Identification and Characterization of Rare Cells through Electrokinetic Cell Oscillations

The goal of this project is to demonstrate an electrokinetic tool for label-free detection, isolation, characterization and analysis of rare cells based on their biomolecular profiles.

Different normal cells and rare cells undergo different cellular processes based on their unique biomolecular profile. Consequently they modulate the overall electrical properties of the cells and their ability to polarize under external electric fields. For normal cells, the dielectric properties are well characterized based on their internal and surface biomarkers. Hence they can be used to electrically control and isolate them in biological samples. However, apriori knowledge of rare cells such as cancer stem cells, circulating tumor cells, progenitor cells, etc, are not well-known. Recent scientific advances have demonstrated the proof of concept in detecting and isolating rare cell population with the little known knowledge of their cell surface proteins and markers. However, the ability to distinguish between endothelial stem cells and endothelial progenitor cells are very marginal using present day methods.

Here we present a successful label-free lab-on-chip tool which could eventually be used as an add-on module to existing methods to identify and characterize based on their biomolecular profile. The platform utilizes size-matched microelectrodes to apply gradient electric fields to the system and microfluidic channels for sample fluid flow. Cells under study are suspended in conductive medium to facilitate differential polarization inside and outside of the cell. As a proof of concept, we demonstrate the applicability of this platform tool for cancer stem cells which have demonstrated positive activity of aldehyde dehydrogenase (ALDH) isozymes. In this study, we used a simulated ratiometric mixture of ALDH+ and ALDH- cell lines. The cells were derived from synthetically cultured lung cancer cell lines enriched for cancer stem cells. ALDH+ cells have a unique biomolecular profile that affects its polarizability which results in resonance behavior at harmonic frequencies.

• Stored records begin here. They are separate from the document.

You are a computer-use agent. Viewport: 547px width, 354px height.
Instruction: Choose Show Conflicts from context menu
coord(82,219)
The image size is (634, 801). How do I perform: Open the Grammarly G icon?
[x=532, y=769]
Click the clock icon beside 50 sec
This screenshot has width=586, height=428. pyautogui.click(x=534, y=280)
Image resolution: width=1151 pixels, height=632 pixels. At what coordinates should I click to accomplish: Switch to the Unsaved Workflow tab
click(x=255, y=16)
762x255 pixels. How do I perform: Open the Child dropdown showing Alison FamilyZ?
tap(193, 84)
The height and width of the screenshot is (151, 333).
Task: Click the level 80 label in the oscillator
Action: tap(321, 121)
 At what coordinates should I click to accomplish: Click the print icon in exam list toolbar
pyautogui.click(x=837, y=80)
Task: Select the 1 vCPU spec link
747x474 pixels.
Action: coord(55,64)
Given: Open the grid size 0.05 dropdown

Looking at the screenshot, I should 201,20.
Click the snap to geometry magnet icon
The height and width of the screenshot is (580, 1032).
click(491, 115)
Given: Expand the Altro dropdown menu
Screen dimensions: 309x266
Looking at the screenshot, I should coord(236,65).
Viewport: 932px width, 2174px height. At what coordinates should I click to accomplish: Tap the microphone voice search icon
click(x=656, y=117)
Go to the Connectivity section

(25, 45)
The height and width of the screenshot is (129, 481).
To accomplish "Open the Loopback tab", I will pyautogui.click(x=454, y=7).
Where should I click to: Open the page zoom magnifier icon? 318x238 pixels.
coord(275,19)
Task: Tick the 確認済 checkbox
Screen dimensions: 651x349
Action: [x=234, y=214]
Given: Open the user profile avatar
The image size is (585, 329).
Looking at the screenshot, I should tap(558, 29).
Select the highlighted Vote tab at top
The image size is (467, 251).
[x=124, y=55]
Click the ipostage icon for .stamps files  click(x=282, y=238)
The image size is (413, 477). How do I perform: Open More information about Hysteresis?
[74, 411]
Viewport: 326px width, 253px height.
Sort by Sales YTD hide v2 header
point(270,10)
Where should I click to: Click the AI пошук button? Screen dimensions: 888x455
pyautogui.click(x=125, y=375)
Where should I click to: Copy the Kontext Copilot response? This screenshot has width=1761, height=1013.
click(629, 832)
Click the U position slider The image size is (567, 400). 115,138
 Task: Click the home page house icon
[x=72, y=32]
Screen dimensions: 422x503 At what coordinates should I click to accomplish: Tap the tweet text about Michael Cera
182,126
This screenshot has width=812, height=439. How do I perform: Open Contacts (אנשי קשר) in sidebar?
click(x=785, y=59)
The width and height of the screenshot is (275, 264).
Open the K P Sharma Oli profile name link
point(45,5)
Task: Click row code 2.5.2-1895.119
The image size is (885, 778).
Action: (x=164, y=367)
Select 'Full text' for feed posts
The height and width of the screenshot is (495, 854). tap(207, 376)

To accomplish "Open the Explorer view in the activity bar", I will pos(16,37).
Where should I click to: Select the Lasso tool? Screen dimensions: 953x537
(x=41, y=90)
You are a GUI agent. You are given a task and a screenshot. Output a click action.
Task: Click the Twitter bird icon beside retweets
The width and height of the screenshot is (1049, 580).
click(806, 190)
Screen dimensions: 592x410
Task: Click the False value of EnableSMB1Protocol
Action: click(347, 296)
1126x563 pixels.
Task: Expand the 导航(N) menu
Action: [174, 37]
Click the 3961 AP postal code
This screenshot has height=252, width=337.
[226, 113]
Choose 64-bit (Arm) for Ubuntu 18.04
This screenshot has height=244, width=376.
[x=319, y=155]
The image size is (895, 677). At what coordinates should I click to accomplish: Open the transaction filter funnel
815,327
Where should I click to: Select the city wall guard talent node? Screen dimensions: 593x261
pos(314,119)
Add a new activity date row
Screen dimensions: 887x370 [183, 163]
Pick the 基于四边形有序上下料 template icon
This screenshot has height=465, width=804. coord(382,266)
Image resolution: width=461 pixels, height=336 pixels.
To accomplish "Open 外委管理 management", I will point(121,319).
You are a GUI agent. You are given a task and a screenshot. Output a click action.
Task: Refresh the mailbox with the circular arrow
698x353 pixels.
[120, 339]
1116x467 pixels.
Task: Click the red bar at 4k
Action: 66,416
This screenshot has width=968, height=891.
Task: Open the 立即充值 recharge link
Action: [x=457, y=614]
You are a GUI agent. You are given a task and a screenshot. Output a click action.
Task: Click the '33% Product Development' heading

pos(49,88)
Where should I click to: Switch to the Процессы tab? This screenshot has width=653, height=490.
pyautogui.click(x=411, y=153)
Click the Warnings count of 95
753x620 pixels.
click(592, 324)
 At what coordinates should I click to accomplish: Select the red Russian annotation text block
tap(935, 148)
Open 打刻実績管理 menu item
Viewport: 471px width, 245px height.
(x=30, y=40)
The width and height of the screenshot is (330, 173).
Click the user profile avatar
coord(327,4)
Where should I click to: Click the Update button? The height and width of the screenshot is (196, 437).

Upon characterization through electrokinetic oscillatory tool, we were able to perform cell counting and successfully distinguish cancer cells that were ALDH+ and ALDH- cells. Image processing algorithms were used to characterize the results in less than 15 minutes post introduction of input sample. Statistical modeling were performed to estimate the probability of success rate. In conclusion, the developed tool was able to identify and isolate target cells with significance of p<0.05, leading to efficiency of separation upto 90%. In conclusion, we present a method to identify rare cells based on their unique oscillatory behavior as a function of their biomolecular profile.